Optical rotary encoders are most commonly found in motion control systems while linear encoders are used more specifically for linear-positioning applications such as piston or actuator monitoring systems.
A rotary encoder using optical sensing technology relies on the rotation of an internal code disc that has opaque lines and patterns on it.
The disc is rotated (hence the name rotary encoder) in a beam of light such as an LED and the markings on the disc act as shutters blocking and unblocking the light.

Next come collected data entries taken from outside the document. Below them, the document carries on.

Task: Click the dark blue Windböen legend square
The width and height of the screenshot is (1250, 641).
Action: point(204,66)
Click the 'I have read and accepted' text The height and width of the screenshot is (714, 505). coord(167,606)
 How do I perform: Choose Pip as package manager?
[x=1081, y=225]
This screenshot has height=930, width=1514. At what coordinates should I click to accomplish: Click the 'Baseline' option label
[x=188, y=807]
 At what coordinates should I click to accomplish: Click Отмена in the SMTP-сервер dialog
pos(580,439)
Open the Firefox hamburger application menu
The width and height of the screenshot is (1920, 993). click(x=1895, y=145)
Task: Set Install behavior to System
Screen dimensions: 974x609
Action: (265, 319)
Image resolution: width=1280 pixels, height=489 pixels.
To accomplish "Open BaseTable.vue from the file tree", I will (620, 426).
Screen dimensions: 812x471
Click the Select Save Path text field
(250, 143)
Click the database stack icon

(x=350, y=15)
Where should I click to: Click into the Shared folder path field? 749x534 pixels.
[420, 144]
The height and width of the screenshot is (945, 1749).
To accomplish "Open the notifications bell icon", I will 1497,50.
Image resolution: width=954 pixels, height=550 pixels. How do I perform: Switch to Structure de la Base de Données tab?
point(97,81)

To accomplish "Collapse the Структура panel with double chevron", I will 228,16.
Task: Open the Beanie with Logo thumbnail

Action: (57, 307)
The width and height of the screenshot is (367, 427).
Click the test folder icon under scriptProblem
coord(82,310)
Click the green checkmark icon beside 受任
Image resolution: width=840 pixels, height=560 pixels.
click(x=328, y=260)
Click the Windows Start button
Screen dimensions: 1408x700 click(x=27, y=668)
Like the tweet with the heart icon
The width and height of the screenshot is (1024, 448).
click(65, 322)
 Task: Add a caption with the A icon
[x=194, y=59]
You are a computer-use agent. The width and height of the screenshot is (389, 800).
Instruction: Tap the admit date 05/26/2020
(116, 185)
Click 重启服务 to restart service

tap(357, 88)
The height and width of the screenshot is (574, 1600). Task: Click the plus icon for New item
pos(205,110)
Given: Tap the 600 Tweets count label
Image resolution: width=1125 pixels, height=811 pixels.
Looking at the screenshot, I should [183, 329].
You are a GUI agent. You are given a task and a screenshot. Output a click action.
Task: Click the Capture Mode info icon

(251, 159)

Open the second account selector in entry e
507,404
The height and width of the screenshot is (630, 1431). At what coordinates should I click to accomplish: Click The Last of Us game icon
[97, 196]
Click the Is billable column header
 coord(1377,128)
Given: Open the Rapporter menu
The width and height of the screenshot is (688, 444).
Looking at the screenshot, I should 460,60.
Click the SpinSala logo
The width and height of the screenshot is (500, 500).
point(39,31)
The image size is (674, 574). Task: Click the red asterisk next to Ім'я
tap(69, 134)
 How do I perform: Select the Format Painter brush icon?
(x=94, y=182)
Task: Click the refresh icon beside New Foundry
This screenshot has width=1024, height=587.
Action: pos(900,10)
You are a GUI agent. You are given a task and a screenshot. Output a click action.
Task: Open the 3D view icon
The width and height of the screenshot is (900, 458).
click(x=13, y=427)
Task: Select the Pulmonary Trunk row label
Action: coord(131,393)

An internal photodetector senses the alternating light beam and the encoder’s electronics convert the pattern into an electrical signal that is then passed on to an external control system through the encoder’s output
Rotary encoders are also available in two formats:
- Incremental .
- Absolute .
The simplest and most commonly used encoders are incremental rotary encoders, which provide information about the instantaneous position of a rotating shaft. The encoder does this by producing one square wave cycle per increment of shaft movement. This increment, referred to as the resolution of the encoder, is built directly into the internal hardware of the device on the code disc. By rotating this code disc in the path of a light source, it acts like a shutter to alternately shut off or transmit the light to a photodetector. And encoder resolution of 360 means that 360 square wave cycles are produced in one complete rotation of the shaft. By counting the number of cycles, you can tell the position of the shaft, relative to its starting position.
Incremental encoders are ideal for rotary encoder applications where relative movement is desired.
An absolute optical rotary encoder provides a unique binary word for each position. Single turn encoders are ideal for motion control applications where the position-sensing device moves at a slow rate under one rotation or is inactive for long periods of time.
Absolute encoders excel in situations where the position information is needed only periodically (not continuously) or in instances where a power outage requires a machine to be able to reorient itself without having to “re-zero” any of its settings. In these instances once the encoder has power again, the controller knows the position as soon as it reads the data lines from the encoder.